Suddenly she sat up, her small round face puckered into such lines of pain that the student turned his head away, feeling dangerously near tears. He had always been taught, by his father and by his mother who feared contagion, that of all people in the world, the squatters must be most avoided; they had no hearts; they killed men and broke the laws simply for their own gain. But here was a girl magnetically drawing him toward her. Dirty? Yes, and barefooted, wild-eyed and untaught, but suffering—and such suffering! Frederick Graves, like his father, would teach the Gospel of Christ, of peace and good-will to all mankind,—but the deep burnishing of the beautiful hair as it swept the floor in red curls had much to do with Frederick's sympathy, for man-like, he looked upon Eve in her beauty and pitied.

"Your father is Orn Skinner, who shot the gamekeeper to-night?" he asked presently.

Tess nodded, still looking fearfully into his face.

"He was disobeying the law," replied Frederick gravely.

Again she nodded, for Tess had no spirit to thwart an argument at that moment.

"People who disobey the law," went on the student in his youthful righteousness, "take their life in their hands, and other people's too.
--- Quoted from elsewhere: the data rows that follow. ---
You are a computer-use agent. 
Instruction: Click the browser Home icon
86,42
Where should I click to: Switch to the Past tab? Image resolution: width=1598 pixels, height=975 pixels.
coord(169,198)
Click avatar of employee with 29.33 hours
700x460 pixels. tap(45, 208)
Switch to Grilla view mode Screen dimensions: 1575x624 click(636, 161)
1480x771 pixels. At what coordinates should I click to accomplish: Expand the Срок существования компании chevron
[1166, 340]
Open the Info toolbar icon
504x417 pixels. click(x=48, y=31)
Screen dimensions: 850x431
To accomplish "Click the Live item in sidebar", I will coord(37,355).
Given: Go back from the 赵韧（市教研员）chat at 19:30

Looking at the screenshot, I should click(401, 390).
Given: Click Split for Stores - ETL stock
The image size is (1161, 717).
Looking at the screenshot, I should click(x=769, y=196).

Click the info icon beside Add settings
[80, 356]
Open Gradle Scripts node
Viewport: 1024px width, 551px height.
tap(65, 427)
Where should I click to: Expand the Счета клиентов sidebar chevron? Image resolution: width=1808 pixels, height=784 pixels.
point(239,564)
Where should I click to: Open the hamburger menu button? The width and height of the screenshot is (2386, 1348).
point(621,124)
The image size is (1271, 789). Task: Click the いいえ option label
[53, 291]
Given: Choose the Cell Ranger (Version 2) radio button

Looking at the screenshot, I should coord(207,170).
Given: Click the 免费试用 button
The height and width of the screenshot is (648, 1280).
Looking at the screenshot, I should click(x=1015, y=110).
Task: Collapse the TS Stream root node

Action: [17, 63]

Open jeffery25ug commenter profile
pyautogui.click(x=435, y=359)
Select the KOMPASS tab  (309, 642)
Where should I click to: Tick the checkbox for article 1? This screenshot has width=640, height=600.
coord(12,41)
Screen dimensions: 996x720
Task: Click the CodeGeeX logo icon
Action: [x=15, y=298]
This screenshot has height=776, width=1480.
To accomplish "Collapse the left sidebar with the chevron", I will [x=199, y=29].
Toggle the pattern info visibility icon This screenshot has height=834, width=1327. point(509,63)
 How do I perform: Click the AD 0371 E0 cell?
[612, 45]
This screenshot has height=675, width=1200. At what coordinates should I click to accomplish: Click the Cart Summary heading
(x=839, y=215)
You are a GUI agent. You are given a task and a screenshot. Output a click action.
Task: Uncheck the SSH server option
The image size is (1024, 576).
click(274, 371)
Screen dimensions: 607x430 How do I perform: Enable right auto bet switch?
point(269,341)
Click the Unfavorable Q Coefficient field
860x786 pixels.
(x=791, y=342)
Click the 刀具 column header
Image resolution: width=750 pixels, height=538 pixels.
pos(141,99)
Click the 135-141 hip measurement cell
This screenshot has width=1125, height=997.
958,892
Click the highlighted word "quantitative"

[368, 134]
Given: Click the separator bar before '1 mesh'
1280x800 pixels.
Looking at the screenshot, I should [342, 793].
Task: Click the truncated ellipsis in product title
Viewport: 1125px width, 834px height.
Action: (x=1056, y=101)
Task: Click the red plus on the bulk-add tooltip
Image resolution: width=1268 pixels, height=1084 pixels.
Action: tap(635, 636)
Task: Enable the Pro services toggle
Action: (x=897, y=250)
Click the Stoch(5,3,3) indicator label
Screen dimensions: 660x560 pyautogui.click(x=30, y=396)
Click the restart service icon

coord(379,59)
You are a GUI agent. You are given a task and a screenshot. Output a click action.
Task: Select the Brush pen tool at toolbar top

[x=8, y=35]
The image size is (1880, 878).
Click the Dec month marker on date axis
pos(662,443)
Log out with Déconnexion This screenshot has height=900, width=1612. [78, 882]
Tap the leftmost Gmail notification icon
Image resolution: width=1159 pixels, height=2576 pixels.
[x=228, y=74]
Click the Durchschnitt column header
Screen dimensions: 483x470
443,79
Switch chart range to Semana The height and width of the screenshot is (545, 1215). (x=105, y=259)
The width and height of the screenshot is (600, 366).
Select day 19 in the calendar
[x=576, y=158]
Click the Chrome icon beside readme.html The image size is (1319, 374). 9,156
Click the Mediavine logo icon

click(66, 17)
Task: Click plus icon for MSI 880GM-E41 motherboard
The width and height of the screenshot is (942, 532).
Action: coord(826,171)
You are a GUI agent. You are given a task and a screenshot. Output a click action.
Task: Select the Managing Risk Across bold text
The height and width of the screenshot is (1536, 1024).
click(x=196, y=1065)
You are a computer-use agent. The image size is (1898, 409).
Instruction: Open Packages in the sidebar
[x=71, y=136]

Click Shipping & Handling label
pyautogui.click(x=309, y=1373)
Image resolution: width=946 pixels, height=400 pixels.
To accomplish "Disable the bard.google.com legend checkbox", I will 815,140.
Don't you think that the woman left without her husband, the gamekeeper's wife, is weeping for him?"

It was a new thought for Tess, but she would not harbor it. It didn't seem quite just to Daddy. She drew down the red lips at the corners, and helplessly clung closer and closer to the toad.

"What are you going to do?" asked the student. "You lived here with your father, but you can't stay here alone."

"It air my home," she said distrustfully, "and I stays here and hangs to this here shanty till Daddy comes back. Aw, he air comin' back, ain't he? He won't go to that place—?"